• WHAT YOU SHOULD DO:
Return every line of the records below verbatim, with nothing changed or omitted.

________________________________________

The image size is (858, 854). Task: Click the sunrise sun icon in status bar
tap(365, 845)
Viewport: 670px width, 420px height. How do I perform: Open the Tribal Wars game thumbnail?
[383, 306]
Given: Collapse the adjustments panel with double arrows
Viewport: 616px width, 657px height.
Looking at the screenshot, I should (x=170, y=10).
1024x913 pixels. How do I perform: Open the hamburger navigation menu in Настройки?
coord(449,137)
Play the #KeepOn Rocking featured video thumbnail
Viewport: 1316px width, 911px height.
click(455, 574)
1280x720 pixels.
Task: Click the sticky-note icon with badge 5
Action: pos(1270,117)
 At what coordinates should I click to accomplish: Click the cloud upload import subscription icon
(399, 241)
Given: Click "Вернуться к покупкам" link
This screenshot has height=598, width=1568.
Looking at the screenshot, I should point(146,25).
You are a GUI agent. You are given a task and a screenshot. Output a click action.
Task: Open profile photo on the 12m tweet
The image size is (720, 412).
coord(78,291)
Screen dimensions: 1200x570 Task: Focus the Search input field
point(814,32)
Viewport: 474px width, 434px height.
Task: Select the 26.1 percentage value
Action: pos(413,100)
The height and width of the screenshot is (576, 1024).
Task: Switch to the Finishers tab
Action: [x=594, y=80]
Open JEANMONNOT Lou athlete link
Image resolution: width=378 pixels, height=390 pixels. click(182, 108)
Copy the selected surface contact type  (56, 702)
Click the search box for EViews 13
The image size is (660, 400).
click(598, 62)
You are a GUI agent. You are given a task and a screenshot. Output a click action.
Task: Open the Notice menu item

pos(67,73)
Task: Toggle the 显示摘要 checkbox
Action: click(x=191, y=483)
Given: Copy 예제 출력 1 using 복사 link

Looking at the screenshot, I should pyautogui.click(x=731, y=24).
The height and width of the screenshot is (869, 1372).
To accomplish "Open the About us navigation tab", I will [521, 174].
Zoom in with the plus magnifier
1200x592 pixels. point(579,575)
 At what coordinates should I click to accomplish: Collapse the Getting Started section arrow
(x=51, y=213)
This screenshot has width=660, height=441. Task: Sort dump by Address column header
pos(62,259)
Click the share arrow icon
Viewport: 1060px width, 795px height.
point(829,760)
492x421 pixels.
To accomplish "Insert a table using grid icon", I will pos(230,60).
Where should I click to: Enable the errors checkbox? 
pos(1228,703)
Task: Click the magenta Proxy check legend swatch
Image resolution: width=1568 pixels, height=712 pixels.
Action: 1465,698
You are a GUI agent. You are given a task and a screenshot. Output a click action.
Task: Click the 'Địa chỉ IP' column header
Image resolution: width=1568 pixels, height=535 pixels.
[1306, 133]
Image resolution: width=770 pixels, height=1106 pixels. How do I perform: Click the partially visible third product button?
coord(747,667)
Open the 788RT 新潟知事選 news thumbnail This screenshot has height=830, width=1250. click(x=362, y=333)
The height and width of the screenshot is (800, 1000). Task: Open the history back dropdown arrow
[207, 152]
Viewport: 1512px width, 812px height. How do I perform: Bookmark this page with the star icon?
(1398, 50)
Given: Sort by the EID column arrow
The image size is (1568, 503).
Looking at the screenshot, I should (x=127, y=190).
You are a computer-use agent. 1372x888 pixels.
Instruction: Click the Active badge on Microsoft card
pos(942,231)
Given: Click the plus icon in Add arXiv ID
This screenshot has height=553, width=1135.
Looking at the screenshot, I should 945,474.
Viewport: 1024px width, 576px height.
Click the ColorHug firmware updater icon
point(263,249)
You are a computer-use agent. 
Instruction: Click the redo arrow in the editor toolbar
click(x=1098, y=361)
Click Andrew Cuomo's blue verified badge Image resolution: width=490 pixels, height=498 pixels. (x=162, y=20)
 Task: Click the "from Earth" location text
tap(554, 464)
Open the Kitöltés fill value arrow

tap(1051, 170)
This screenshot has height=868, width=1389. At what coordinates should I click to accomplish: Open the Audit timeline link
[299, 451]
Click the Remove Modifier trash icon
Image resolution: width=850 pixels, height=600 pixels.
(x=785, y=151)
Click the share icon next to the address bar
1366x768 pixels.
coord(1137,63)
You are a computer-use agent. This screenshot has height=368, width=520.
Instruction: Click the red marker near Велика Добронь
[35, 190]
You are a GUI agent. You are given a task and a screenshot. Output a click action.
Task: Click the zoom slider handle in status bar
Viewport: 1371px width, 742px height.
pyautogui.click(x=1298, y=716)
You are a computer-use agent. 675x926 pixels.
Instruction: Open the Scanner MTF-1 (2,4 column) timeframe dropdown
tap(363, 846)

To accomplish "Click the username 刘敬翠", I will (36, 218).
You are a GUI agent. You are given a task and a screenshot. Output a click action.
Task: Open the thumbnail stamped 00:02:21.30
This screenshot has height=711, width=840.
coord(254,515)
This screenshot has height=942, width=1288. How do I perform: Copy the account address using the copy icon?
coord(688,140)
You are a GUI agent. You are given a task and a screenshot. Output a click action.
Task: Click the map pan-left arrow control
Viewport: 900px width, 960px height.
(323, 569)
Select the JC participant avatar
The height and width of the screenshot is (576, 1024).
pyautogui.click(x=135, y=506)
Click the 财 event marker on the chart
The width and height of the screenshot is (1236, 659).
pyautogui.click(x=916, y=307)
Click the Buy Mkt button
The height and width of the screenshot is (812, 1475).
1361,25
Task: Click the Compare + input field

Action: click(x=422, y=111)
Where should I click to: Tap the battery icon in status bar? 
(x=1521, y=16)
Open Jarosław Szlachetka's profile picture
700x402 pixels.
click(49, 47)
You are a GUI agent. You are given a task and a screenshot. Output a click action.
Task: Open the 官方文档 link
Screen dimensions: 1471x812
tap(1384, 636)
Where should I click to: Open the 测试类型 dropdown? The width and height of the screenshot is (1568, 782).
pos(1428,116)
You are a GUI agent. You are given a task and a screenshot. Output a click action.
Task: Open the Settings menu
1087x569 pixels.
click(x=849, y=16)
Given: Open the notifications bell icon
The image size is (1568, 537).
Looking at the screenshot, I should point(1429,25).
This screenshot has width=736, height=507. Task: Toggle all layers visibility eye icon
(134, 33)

________________________________________

• SOLUTION FOR THIS TASK:
The image size is (858, 854). Task: Click the sunrise sun icon in status bar
tap(365, 845)
Viewport: 670px width, 420px height. How do I perform: Open the Tribal Wars game thumbnail?
[383, 306]
Given: Collapse the adjustments panel with double arrows
Viewport: 616px width, 657px height.
Looking at the screenshot, I should (x=170, y=10).
1024x913 pixels. How do I perform: Open the hamburger navigation menu in Настройки?
coord(449,137)
Play the #KeepOn Rocking featured video thumbnail
Viewport: 1316px width, 911px height.
click(455, 574)
1280x720 pixels.
Task: Click the sticky-note icon with badge 5
Action: pos(1270,117)
 At what coordinates should I click to accomplish: Click the cloud upload import subscription icon
(399, 241)
Given: Click "Вернуться к покупкам" link
This screenshot has height=598, width=1568.
Looking at the screenshot, I should point(146,25).
You are a GUI agent. You are given a task and a screenshot. Output a click action.
Task: Open profile photo on the 12m tweet
The image size is (720, 412).
coord(78,291)
Screen dimensions: 1200x570 Task: Focus the Search input field
point(814,32)
Viewport: 474px width, 434px height.
Task: Select the 26.1 percentage value
Action: pos(413,100)
The height and width of the screenshot is (576, 1024).
Task: Switch to the Finishers tab
Action: [x=594, y=80]
Open JEANMONNOT Lou athlete link
Image resolution: width=378 pixels, height=390 pixels. click(182, 108)
Copy the selected surface contact type  (56, 702)
Click the search box for EViews 13
The image size is (660, 400).
click(598, 62)
You are a GUI agent. You are given a task and a screenshot. Output a click action.
Task: Open the Notice menu item

pos(67,73)
Task: Toggle the 显示摘要 checkbox
Action: click(x=191, y=483)
Given: Copy 예제 출력 1 using 복사 link

Looking at the screenshot, I should pyautogui.click(x=731, y=24).
The height and width of the screenshot is (869, 1372).
To accomplish "Open the About us navigation tab", I will [521, 174].
Zoom in with the plus magnifier
1200x592 pixels. point(579,575)
 At what coordinates should I click to accomplish: Collapse the Getting Started section arrow
(x=51, y=213)
This screenshot has width=660, height=441. Task: Sort dump by Address column header
pos(62,259)
Click the share arrow icon
Viewport: 1060px width, 795px height.
point(829,760)
492x421 pixels.
To accomplish "Insert a table using grid icon", I will pos(230,60).
Where should I click to: Enable the errors checkbox? 
pos(1228,703)
Task: Click the magenta Proxy check legend swatch
Image resolution: width=1568 pixels, height=712 pixels.
Action: 1465,698
You are a GUI agent. You are given a task and a screenshot. Output a click action.
Task: Click the 'Địa chỉ IP' column header
Image resolution: width=1568 pixels, height=535 pixels.
[1306, 133]
Image resolution: width=770 pixels, height=1106 pixels. How do I perform: Click the partially visible third product button?
coord(747,667)
Open the 788RT 新潟知事選 news thumbnail This screenshot has height=830, width=1250. click(x=362, y=333)
The height and width of the screenshot is (800, 1000). Task: Open the history back dropdown arrow
[207, 152]
Viewport: 1512px width, 812px height. How do I perform: Bookmark this page with the star icon?
(1398, 50)
Given: Sort by the EID column arrow
The image size is (1568, 503).
Looking at the screenshot, I should (x=127, y=190).
You are a computer-use agent. 1372x888 pixels.
Instruction: Click the Active badge on Microsoft card
pos(942,231)
Given: Click the plus icon in Add arXiv ID
This screenshot has height=553, width=1135.
Looking at the screenshot, I should 945,474.
Viewport: 1024px width, 576px height.
Click the ColorHug firmware updater icon
point(263,249)
You are a computer-use agent. 
Instruction: Click the redo arrow in the editor toolbar
click(x=1098, y=361)
Click Andrew Cuomo's blue verified badge Image resolution: width=490 pixels, height=498 pixels. (x=162, y=20)
 Task: Click the "from Earth" location text
tap(554, 464)
Open the Kitöltés fill value arrow

tap(1051, 170)
This screenshot has height=868, width=1389. At what coordinates should I click to accomplish: Open the Audit timeline link
[299, 451]
Click the Remove Modifier trash icon
Image resolution: width=850 pixels, height=600 pixels.
(x=785, y=151)
Click the share icon next to the address bar
1366x768 pixels.
coord(1137,63)
You are a computer-use agent. This screenshot has height=368, width=520.
Instruction: Click the red marker near Велика Добронь
[35, 190]
You are a GUI agent. You are given a task and a screenshot. Output a click action.
Task: Click the zoom slider handle in status bar
Viewport: 1371px width, 742px height.
pyautogui.click(x=1298, y=716)
You are a computer-use agent. 675x926 pixels.
Instruction: Open the Scanner MTF-1 (2,4 column) timeframe dropdown
tap(363, 846)

To accomplish "Click the username 刘敬翠", I will (36, 218).
You are a GUI agent. You are given a task and a screenshot. Output a click action.
Task: Open the thumbnail stamped 00:02:21.30
This screenshot has height=711, width=840.
coord(254,515)
This screenshot has height=942, width=1288. How do I perform: Copy the account address using the copy icon?
coord(688,140)
You are a GUI agent. You are given a task and a screenshot. Output a click action.
Task: Click the map pan-left arrow control
Viewport: 900px width, 960px height.
(323, 569)
Select the JC participant avatar
The height and width of the screenshot is (576, 1024).
pyautogui.click(x=135, y=506)
Click the 财 event marker on the chart
The width and height of the screenshot is (1236, 659).
pyautogui.click(x=916, y=307)
Click the Buy Mkt button
The height and width of the screenshot is (812, 1475).
1361,25
Task: Click the Compare + input field

Action: click(x=422, y=111)
Where should I click to: Tap the battery icon in status bar? 
(x=1521, y=16)
Open Jarosław Szlachetka's profile picture
700x402 pixels.
click(49, 47)
You are a GUI agent. You are given a task and a screenshot. Output a click action.
Task: Open the 官方文档 link
Screen dimensions: 1471x812
tap(1384, 636)
Where should I click to: Open the 测试类型 dropdown? The width and height of the screenshot is (1568, 782).
pos(1428,116)
You are a GUI agent. You are given a task and a screenshot. Output a click action.
Task: Open the Settings menu
1087x569 pixels.
click(x=849, y=16)
Given: Open the notifications bell icon
The image size is (1568, 537).
Looking at the screenshot, I should point(1429,25).
This screenshot has width=736, height=507. Task: Toggle all layers visibility eye icon
(134, 33)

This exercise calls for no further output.